I've been doing a good little bit of freelance web work lately, so I've convinced myself I need a graphic tablet. I wanted a Wacom Cintiq (with full lusting and drooling.) The price, however, was $2500 -- ouch! So, for a tenth the price, I am now the proud owner of a Wacom 6x8 Intuos3. Still learning to use it as you can probably tell by the exceedingly sophisticated drawing of SuperWunx~ on my May 4th blog entry.

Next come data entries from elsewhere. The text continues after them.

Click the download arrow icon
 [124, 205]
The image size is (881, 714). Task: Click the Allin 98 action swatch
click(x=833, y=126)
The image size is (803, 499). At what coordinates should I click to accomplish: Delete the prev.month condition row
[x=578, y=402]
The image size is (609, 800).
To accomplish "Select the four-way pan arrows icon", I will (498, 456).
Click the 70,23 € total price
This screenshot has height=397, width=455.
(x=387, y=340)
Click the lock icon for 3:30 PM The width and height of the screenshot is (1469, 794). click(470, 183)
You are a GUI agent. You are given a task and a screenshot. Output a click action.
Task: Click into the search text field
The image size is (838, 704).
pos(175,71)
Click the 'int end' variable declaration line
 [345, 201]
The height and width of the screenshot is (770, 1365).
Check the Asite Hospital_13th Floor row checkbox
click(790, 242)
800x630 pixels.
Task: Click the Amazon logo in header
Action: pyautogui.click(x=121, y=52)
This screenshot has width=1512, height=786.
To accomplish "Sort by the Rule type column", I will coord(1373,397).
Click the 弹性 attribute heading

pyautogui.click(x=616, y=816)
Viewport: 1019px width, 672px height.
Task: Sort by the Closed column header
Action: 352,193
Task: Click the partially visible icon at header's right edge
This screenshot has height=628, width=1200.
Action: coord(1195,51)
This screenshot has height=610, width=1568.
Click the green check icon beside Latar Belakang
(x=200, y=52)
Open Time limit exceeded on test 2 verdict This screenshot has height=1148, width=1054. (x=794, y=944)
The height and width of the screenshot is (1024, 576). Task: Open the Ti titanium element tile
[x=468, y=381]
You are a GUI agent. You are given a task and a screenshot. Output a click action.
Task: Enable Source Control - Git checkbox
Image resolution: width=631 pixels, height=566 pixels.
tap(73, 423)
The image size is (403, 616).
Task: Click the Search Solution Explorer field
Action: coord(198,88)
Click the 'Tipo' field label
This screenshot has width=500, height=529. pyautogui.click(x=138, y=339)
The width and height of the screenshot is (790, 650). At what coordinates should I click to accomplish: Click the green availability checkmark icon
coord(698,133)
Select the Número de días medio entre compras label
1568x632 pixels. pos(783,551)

One cannot have a lovely new tablet without the appropriate software to go with it. Plus how can I claim to be a proper nerdette if I'm not on the bleeding edge? And, of course, I can write some of it off as a business expense. Adobe Creative Suite 3 Design Premium makes me quiver with delight. The advertisements are true -- the components do work better together. I truly do need it, you know. And it works with my photography. And, of course, one needs a nice little program to put the Photoshopped pictures into a lovely slide show, complete with transitions and appropriate music. ProShow Gold is surely not an extravagance, it's a necessity. And Nero to efficiently burn the CD's and DVD's -- can't live without that. And, of course, one does need a good photo printer for those give-away pictures.
No, I'm not at all extravagant. The Engineer should be grateful he has such a frugal wife.
Thursday, May 10, 2007
The spring of 2004 my parents came to visit. My Mom is a genealogist, so she headed straight for the LDS Family History Center and we didn't see her except for breakfast and after the center closed for the day. I had to attend a Master Gardener function on Saturday. I decided that it was time for Dad and the Engineer to do some father-in-law/son-in-law bonding, so I looked up plans for a picnic table on the Internet and printed them out.
The men spent Saturday in Guy Heaven. They went to Home Depot and bought lumber and bolts, then came home and played with power tools. By the end of the day they relaxed at the new redwood table with a couple of beers, totally please with the table, themselves and each other. It was good.
The picnic table is wonderful. After we eat dinner, I like to sit at the table and watch the cats chasing each other like maniacs or the hummingbirds sipping at the feeder. Cool evening breeze blows down the canyon and the songbirds chirp in the trees surrounding the yard as shadows shift and deepen over the mountain. It's a golden moment to simply inhabit.
Tuesday, May 8, 2007
Geeze, I hope he doesn't give the cats any ideas...
Here's the second box with the Engineer standing beside it.
I'm afraid that at times I can be a manipulative woman. I know my spouse, he's an engineer, with all that implies. I know his weak spots, everything has to be under control and perfect.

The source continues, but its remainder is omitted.